Maintain hold at RM8.55 with target price raised to RM9.12: HLB’s 9MFY10 results came in below house but within market expectations as net profit for the period achieved 70% and 75% of house and consensus full-year estimates respectively.
The bank’s 9MFY10 net profit declined by 2.7% to RM686.9 million due to (1) lower net interest, (2) higher loan-loss provision, (3) lower non-interest income and (4) higher operating expenses. This was partly mitigated by (1) higher contribution from associate Bank of Chengdu, (2) higher Islamic banking income and (3) lower effective tax rate.
In terms of segmental results, pre-tax profit contribution from the corporate and commercial banking division continued to trend downwards with a 46.9% fall year-on-year (y-o-y).

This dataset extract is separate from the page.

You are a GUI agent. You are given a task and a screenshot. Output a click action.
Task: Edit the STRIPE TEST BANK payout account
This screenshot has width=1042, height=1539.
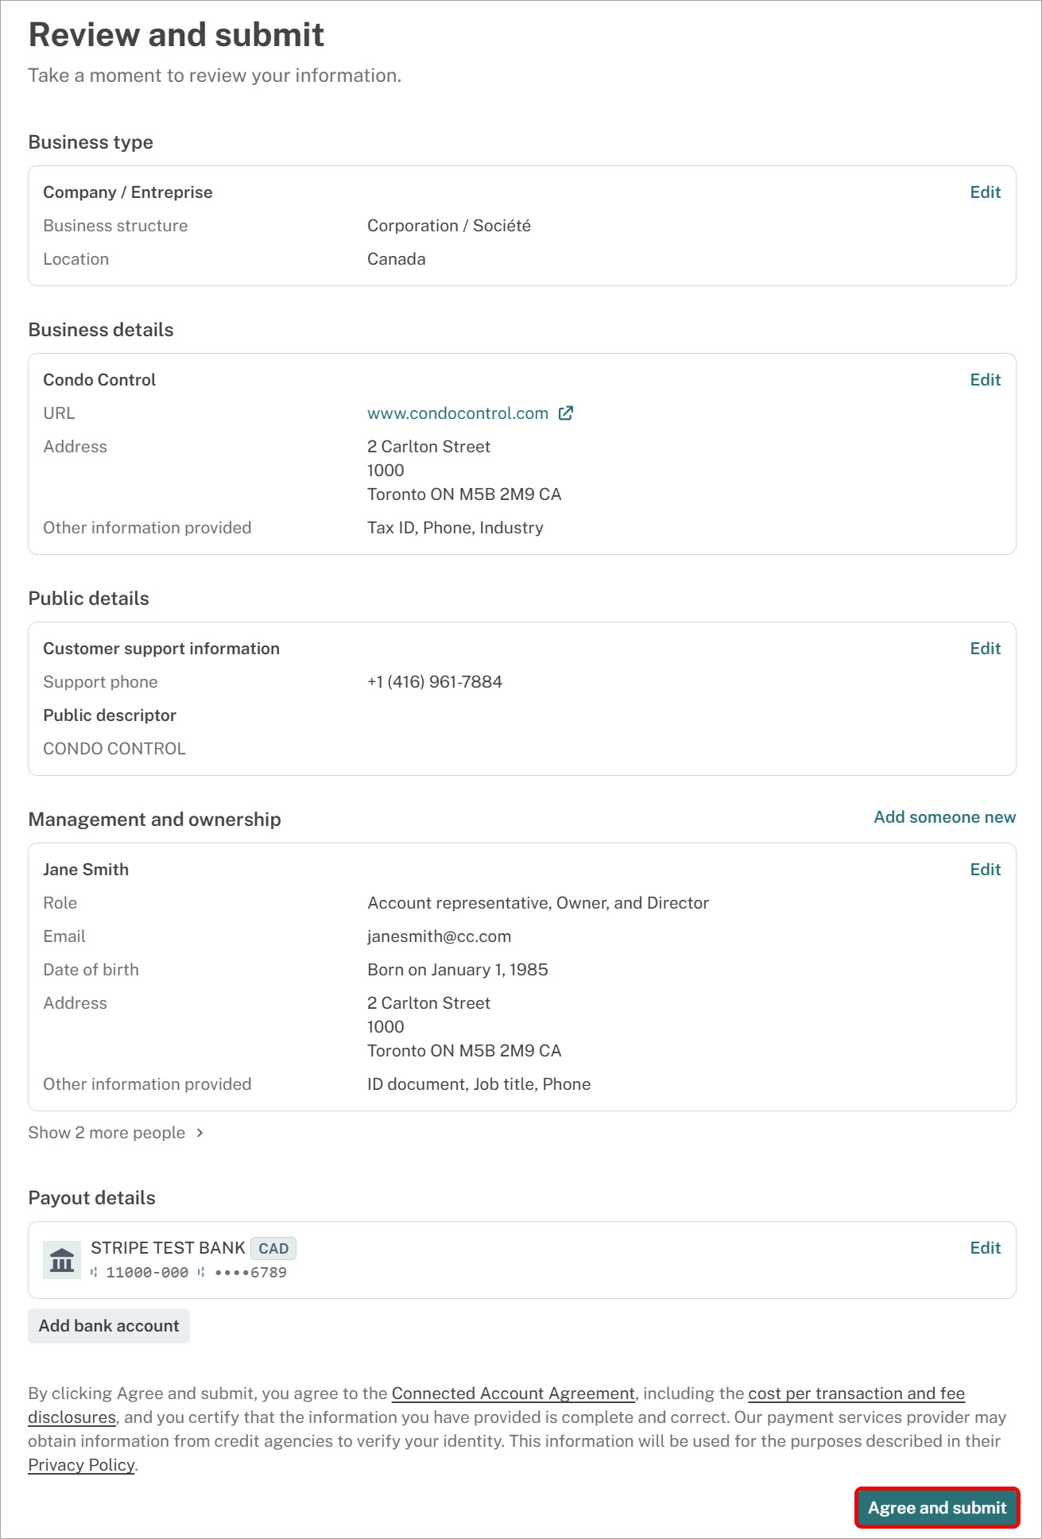point(985,1248)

While HLB’s loan growth has been tepid, 3QFY10 has seen an uptick, particularly lending for purchase of residential property which grew 5.2% quarter-on-quarter (q-o-q). Year to date (YTD), gross loans expanded by 5% or 6.7% on-year.
The loan-to-deposit ratio continues to remain the lowest amongst its peers at 54.2%, although it has increased from preceding quarter’s 53.5%.
After falling for three consecutive quarters, gross non-performing loans (NPL) have edged up q-o-q by 6.4% in 3QFY10 to RM775.3 million. Nevertheless, they remained below 3QFY09’s RM865 million level. Net NPL ratio also edged up to 1.2% from 1% in 2QFY10. Nevertheless, it remained at a benign level as compared to industry average of 1.8%.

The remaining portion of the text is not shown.